The early game promises an instant strategy classic, but Stellaris is unable to maintain that pace.

Stellaris's early game is a wondrous thing. You, the ruler of a newly space-faring empire of mammals, avians, fungoids, or any one of a number of other weird, alien lifeforms, are set free to explore and discover the galaxy. It's mysterious and alluring. You select your science ship and send it off to neighbouring stars, scanning each to discover new life and new civilisations. These are the voyages of the USS Spacey McSpaceface.

As you explore you'll find resources to fund your expansion, which can be harvested by building mining stations. You'll find anomalies, which can be researched to uncover new technologies and trigger quests. You'll meet other species, often friendly but sometimes not. And, when you're not venturing into the unknown, you'll look after the needs of your home planet, constructing buildings for your citizens to work. Sid Meier once called a strategy game a series of interesting decisions, and Stellaris's opening hours are packed full of them.

That Stellaris isn't turn-based creates a fluidity to the action. As with Paradox's previous grand strategies—such as Europa Universalis IV or Crusader Kings II—Stellaris moves in real time, but with the option to pause, slow or fast forward. Rarely in the early game did I feel comfortable speeding up the simulation.

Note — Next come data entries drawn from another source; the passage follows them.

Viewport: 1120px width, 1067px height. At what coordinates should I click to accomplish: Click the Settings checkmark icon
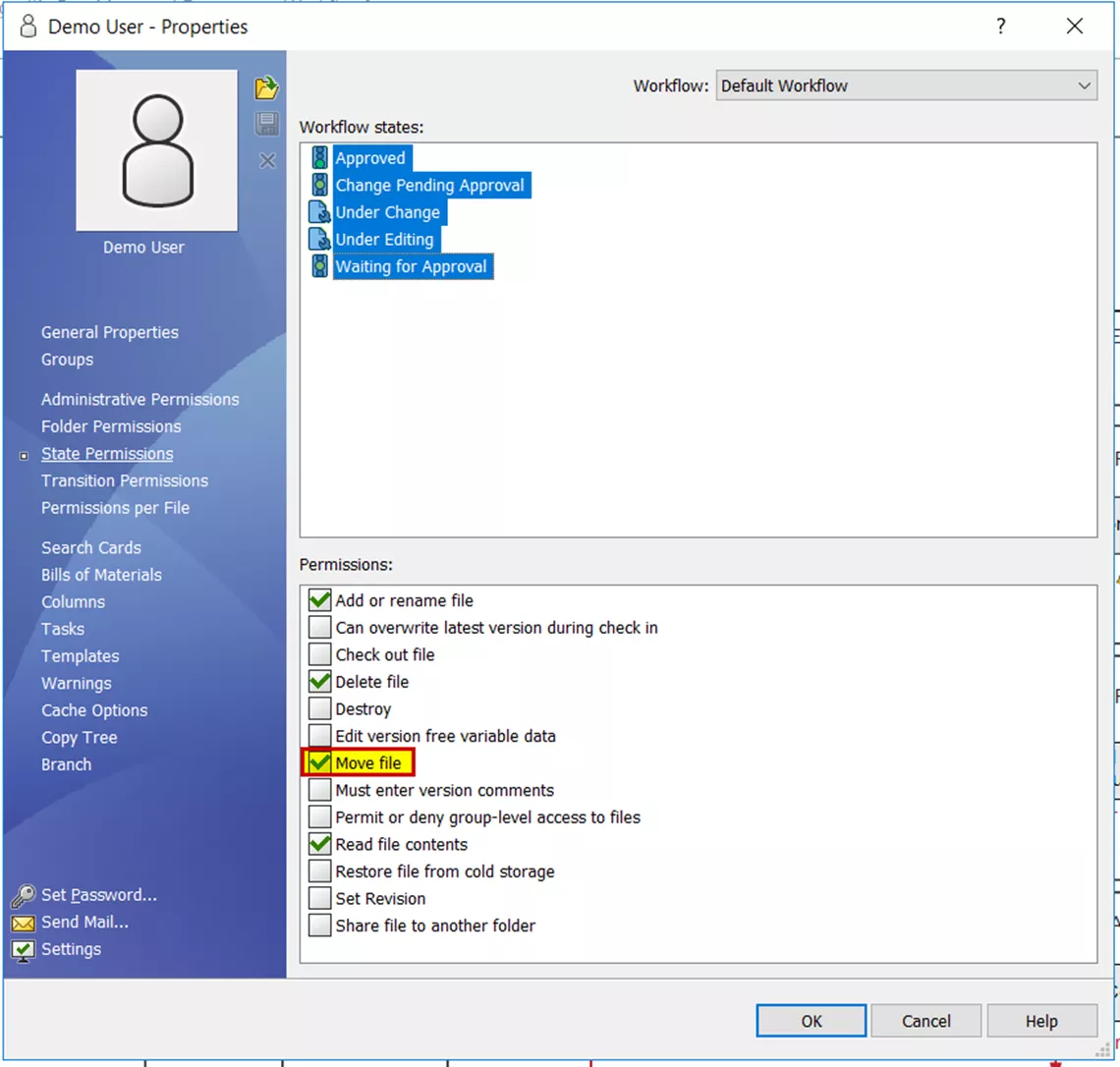point(24,950)
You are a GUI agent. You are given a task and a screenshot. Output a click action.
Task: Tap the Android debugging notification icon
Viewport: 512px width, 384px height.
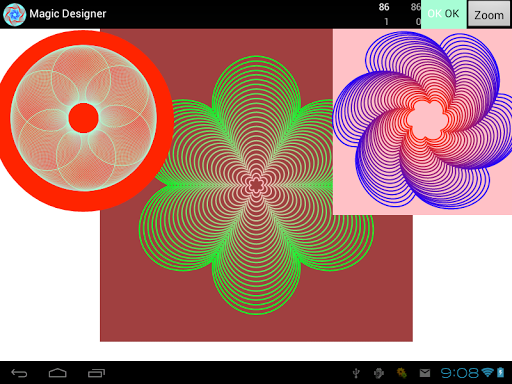[x=379, y=373]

Paradox has a reputation for creating impenetrable systems. Before Stellaris, the studio's most accessible game was Crusader Kings II – a medieval soap opera that nonetheless required a basic knowledge of feudal politics to effectively play. Historical quirks aside, though, these games rarely require complex interactions. With Stellaris, the same holds true. The difference here is the presentation and UI, which work overtime to make things easy to parse. I never felt like I was fighting with the interface. All the major interactions are only ever a single click away.

Thanks to the slick interface, you're free to concentrate on the personality of your empire—roleplaying as peaceful explorers, militaristic zealots, reluctant xenophobes, or many other options available from the trait lines offered during faction creation. Different traits offer bonuses and penalties that inform your decisions, and in some instances restrict your options. Only collectivists can enslave their populations, while fanatic individualists can't prohibit migration.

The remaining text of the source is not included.